BRANO PROPOSTO:
---------------

Giovanni 21:15-19
15 Quando ebbero fatto colazione, Gesù disse a Simon Pietro: «Simone di Giovanni, mi ami più di questi?» Egli rispose: «Sì, Signore, tu sai che ti voglio bene». Gesù gli disse: «Pasci i miei agnelli». 16 Gli disse di nuovo, una seconda volta: «Simone di Giovanni, mi ami?» Egli rispose: «Sì, Signore; tu sai che ti voglio bene». Gesù gli disse: «Pastura le mie pecore». 17 Gli disse la terza volta: «Simone di Giovanni, mi vuoi bene?» Pietro fu rattristato che egli avesse detto la terza volta: «Mi vuoi bene?» E gli rispose: «Signore, tu sai ogni cosa; tu conosci che ti voglio bene». Gesù gli disse: «Pasci le mie pecore. 18 In verità, in verità ti dico che quando eri più giovane, ti cingevi da solo e andavi dove volevi; ma quando sarai vecchio, stenderai le tue mani e un altro ti cingerà e ti condurrà dove non vorresti». 19 Disse questo per indicare con quale morte avrebbe glorificato Dio. Detto questo, gli disse: «Seguimi».
Care sorelle e cari fratelli,
questa scena si svolge sulle rive del lago di Tiberiade, in Galilea, dove tutto era cominciato per i discepoli di Gesù, quando li aveva chiamati; ma dove tutto sembrava anche essere finito, dal momento che essi erano tornati a fare il mestiere esercitato prima della chiamata del Signore a seguirlo.
Pietro aveva detto “Vado a pescare” (21:3), e altri sei, tra i quali Giacomo e Giovanni, avevano risposto “Veniamo anche noi con te” (ivi).
Chiamati a diventare “pescatori di uomini” erano tornati ad essere dei semplici pescatori di pesci.
Chissà, forse in Pietro aveva anche inciso profondamente il senso di colpa per aver rinnegato il Signore, per non essere riuscito a essere con lui fino alla fine, anche se gli aveva detto che sarebbe stato pronto a dare la propria vita per lui; ma poi, in effetti, come Gesù aveva predetto, al momento opportuno, aveva negato di conoscerlo e di essere un suo discepolo, per paura delle conseguenze.
Il senso di fallimento in lui doveva essere grande; la sua autostima devastata.
Meglio tornare alla vita di prima. Meglio tornare a pescare.
E gli altri lo avevano seguito.
Ma Gesù era tornato a cercali lì dove tutto era cominciato e dove sembrava che tutto fosse finito.
Come alcuni anni prima, egli si era presentato sulle rive del lago quando i pescatori avevano trascorso la notte a faticare senza prendere nulla.
E come allora aveva chiesto loro di gettare nuovamente le reti che, esattamente come la prima volta, si erano miracolosamente riempite di pesci.
Solo allora Pietro aveva capito che lo straniero che dalla riva aveva loro dato il consiglio di riprovare era il Signore risorto.
Così si era buttato immediatamente in acqua per tornare a riva a nuoto.
Impulsivo come sempre Pietro.

---------------

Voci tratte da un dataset

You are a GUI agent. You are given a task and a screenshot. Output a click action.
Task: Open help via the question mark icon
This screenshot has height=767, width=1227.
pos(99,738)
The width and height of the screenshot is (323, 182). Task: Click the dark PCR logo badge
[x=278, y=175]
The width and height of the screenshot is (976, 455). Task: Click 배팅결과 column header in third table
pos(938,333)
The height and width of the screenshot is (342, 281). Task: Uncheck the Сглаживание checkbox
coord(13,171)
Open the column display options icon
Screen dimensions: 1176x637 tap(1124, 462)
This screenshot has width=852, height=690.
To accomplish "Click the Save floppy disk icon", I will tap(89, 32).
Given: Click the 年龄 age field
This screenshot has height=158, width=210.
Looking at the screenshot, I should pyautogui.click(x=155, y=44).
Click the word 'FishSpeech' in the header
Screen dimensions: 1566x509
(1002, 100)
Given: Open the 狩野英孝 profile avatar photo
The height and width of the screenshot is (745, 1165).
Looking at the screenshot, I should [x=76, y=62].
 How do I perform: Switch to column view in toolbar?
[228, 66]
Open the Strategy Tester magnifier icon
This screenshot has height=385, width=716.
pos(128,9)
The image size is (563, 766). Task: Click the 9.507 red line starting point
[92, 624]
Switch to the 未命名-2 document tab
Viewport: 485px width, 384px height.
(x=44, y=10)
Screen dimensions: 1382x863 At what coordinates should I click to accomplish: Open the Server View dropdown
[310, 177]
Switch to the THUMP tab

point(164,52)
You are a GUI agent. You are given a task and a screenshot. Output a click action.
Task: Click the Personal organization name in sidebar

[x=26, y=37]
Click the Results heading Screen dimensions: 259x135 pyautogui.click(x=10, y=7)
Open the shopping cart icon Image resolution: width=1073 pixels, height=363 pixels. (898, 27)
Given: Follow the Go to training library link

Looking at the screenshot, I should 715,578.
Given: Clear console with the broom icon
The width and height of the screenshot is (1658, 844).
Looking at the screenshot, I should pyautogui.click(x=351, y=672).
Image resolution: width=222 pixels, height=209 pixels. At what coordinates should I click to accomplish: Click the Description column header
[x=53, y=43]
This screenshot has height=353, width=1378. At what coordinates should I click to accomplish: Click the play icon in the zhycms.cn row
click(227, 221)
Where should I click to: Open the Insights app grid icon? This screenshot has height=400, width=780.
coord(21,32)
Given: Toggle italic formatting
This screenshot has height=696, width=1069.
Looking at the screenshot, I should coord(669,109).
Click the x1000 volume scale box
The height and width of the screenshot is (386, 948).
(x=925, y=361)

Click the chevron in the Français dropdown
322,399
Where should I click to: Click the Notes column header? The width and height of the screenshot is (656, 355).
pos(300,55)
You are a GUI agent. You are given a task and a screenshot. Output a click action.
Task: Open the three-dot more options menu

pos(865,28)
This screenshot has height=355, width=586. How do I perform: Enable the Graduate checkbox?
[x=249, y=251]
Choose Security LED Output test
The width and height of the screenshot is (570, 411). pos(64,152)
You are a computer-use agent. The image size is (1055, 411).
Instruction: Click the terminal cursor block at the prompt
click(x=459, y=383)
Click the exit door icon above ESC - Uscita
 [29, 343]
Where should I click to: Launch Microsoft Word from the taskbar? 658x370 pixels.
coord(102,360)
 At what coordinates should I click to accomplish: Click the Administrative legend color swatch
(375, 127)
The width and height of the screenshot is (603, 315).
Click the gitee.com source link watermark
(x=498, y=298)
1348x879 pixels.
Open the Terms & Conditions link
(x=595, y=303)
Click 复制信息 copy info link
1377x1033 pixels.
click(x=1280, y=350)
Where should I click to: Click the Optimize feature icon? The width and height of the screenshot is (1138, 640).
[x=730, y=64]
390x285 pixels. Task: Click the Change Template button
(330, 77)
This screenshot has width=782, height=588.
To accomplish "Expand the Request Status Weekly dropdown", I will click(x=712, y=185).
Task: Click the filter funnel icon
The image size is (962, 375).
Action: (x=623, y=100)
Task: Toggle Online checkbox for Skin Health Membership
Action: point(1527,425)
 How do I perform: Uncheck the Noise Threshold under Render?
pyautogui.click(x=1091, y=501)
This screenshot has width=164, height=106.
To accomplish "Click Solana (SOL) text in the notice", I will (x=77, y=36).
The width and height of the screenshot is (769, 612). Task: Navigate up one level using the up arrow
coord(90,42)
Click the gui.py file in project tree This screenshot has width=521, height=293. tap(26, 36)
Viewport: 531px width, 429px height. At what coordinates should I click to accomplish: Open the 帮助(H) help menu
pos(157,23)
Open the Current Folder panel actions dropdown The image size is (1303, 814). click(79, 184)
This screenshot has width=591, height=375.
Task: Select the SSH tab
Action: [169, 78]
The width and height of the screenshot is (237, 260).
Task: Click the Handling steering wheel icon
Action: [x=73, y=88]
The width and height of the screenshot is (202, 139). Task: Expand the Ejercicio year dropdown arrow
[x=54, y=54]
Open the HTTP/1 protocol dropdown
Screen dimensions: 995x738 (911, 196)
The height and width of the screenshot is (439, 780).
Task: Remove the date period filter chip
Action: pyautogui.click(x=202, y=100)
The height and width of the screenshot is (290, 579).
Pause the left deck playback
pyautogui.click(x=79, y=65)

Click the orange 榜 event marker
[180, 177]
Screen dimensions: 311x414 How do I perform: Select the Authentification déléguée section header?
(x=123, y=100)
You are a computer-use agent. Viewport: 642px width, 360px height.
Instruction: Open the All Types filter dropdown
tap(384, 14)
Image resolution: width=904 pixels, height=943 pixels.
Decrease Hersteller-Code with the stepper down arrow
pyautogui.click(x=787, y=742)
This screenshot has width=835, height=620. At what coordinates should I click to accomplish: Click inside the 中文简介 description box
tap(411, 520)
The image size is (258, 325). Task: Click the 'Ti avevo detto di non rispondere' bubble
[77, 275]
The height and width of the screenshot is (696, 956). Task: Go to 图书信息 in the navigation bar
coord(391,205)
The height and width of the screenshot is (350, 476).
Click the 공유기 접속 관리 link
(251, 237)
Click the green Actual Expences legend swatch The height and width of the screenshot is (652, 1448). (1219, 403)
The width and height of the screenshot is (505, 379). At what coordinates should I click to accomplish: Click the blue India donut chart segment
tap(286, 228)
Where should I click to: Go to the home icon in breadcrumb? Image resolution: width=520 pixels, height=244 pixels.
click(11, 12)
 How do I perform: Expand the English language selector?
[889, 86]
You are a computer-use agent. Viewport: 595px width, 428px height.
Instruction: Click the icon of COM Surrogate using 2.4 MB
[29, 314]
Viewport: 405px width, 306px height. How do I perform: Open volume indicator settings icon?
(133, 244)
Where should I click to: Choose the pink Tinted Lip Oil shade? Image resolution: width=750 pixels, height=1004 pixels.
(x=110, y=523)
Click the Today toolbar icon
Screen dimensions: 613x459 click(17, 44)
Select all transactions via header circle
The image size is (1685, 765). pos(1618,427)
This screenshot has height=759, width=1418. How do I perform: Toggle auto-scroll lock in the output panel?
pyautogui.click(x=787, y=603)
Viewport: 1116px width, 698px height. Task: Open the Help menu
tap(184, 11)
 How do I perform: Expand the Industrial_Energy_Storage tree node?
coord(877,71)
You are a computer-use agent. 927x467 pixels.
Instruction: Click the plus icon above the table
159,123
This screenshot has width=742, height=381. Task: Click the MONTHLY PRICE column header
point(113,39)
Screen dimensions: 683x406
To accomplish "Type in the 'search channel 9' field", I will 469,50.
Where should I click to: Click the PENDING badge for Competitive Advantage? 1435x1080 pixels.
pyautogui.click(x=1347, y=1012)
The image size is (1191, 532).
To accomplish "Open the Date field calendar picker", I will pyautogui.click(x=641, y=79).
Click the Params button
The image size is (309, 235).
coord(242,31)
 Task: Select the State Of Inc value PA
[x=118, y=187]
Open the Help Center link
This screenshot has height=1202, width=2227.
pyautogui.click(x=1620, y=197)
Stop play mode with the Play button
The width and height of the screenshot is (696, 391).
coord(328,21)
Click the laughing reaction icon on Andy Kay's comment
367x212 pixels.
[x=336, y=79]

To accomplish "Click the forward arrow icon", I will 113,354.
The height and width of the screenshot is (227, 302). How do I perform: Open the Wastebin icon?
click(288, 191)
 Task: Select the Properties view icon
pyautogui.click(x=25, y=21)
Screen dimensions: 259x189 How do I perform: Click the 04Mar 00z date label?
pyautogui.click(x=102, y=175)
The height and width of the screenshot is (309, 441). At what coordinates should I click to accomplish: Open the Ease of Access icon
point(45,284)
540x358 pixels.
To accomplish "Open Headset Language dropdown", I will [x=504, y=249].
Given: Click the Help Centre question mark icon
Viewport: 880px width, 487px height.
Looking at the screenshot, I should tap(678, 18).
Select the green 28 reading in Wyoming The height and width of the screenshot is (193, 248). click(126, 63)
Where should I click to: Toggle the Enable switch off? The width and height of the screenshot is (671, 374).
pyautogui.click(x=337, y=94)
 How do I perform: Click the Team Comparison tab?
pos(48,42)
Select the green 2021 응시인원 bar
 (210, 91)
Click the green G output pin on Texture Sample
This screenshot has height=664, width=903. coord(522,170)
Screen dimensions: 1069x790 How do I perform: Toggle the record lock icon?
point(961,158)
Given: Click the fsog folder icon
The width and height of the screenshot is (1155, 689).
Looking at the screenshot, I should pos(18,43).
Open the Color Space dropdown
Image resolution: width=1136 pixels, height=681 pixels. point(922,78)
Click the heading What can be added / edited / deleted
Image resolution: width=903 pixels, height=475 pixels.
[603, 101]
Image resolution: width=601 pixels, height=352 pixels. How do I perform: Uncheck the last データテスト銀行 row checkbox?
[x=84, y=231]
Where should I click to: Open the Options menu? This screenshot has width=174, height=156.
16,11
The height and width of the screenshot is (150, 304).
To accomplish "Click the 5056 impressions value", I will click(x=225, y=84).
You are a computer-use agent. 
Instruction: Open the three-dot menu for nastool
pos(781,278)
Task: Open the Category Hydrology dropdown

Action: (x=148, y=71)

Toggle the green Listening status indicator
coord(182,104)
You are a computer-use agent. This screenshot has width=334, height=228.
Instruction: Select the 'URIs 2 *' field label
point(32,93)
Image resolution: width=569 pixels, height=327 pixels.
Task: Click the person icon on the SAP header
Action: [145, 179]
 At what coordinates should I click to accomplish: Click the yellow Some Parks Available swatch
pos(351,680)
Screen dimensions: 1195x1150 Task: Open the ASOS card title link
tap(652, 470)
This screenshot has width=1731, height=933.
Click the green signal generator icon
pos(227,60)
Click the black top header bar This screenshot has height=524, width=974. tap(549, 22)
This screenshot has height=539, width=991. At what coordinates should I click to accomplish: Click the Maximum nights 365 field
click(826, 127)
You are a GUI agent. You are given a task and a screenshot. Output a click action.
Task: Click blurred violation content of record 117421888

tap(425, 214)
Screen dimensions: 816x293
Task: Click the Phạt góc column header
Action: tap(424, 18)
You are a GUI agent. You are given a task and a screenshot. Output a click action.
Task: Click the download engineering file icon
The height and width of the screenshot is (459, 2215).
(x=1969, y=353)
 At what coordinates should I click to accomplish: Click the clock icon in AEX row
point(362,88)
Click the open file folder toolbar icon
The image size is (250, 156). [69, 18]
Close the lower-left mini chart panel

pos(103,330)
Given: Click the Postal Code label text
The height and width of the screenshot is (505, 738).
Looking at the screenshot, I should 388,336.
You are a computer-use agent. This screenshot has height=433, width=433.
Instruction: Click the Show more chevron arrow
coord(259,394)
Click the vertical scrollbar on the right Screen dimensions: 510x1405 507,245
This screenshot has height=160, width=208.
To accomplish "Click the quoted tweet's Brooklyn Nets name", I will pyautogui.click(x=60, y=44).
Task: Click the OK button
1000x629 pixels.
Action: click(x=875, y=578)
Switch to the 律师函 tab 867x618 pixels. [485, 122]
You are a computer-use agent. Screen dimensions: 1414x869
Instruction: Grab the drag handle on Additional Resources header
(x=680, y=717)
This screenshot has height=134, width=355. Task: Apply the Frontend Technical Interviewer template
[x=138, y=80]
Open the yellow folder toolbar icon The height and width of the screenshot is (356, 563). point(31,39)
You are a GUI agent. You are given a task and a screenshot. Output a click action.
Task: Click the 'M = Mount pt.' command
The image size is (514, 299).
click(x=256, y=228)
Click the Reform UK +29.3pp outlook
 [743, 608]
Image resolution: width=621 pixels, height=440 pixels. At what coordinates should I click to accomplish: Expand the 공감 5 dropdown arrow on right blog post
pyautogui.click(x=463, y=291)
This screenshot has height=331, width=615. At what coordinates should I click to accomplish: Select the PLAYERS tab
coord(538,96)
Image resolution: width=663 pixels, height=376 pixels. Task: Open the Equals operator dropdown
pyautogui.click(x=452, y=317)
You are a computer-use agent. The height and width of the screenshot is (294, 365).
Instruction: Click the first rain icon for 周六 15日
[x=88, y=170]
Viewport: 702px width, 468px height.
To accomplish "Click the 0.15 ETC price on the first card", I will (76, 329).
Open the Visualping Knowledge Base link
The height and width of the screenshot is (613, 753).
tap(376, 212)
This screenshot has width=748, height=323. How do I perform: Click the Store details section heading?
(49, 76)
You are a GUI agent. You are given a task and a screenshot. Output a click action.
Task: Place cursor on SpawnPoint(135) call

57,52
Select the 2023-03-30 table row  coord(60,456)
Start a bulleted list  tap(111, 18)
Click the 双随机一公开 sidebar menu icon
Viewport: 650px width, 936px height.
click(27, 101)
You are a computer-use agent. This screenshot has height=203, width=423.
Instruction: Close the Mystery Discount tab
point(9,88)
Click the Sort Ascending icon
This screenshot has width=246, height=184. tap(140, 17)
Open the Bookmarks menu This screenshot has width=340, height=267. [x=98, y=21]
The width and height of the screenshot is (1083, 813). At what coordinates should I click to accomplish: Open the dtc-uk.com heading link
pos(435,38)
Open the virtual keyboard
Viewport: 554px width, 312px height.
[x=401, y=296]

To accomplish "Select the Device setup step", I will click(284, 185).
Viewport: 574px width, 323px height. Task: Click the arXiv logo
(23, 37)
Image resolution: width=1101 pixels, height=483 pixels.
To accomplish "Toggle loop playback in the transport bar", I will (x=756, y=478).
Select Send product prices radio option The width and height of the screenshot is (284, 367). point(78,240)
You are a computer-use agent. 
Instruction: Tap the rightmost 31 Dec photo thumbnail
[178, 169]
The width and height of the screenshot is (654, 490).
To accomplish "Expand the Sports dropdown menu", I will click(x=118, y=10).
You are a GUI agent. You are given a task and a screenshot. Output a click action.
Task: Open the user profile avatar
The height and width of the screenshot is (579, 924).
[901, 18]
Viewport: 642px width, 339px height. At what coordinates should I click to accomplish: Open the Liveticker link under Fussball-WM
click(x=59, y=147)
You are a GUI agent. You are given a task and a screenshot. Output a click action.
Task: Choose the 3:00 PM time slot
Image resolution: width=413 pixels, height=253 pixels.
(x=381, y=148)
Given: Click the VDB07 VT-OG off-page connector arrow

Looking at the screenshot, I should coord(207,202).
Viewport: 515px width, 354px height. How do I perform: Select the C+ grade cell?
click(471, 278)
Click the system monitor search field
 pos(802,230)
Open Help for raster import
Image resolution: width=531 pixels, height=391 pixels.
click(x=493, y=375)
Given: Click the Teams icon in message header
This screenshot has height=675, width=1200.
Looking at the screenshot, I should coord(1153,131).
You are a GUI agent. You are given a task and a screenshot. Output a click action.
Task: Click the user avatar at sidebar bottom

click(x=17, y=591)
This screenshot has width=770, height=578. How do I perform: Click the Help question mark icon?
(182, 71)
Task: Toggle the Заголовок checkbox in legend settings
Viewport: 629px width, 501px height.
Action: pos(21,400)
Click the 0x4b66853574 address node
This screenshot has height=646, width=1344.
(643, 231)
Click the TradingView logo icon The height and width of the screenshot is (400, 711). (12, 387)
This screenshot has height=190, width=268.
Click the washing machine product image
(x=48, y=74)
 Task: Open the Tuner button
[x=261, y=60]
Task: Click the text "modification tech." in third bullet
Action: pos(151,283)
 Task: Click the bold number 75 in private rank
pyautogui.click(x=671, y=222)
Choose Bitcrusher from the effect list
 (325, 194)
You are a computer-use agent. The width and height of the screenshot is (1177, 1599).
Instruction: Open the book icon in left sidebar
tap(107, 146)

---------------

ESERCIZIO BREVE A: Riassumi il brano in due frasi.
ESERCIZIO BREVE B: Ripeti parola per parola la parte del brano che comincia con le parole "Meglio tornare alla" e fermati dopo "il Signore risorto.".
Questi dati non hanno alcun legame con il brano.

RISPOSTA CORRETTA A: Il brano riporta Giovanni 21:15-19, dove Gesù chiede tre volte a Simon Pietro se gli vuole bene, gli affida le sue pecore, gli preannuncia con quale morte glorificherà Dio e gli dice «Seguimi». Il commento che segue ricorda che Pietro e altri sei discepoli erano tornati a fare i pescatori sul lago di Tiberiade, dove Gesù risorto era andato a cercarli e, come anni prima, aveva fatto riempire miracolosamente le loro reti.

RISPOSTA CORRETTA B:
Meglio tornare alla vita di prima. Meglio tornare a pescare.
E gli altri lo avevano seguito.
Ma Gesù era tornato a cercali lì dove tutto era cominciato e dove sembrava che tutto fosse finito.
Come alcuni anni prima, egli si era presentato sulle rive del lago quando i pescatori avevano trascorso la notte a faticare senza prendere nulla.
E come allora aveva chiesto loro di gettare nuovamente le reti che, esattamente come la prima volta, si erano miracolosamente riempite di pesci.
Solo allora Pietro aveva capito che lo straniero che dalla riva aveva loro dato il consiglio di riprovare era il Signore risorto.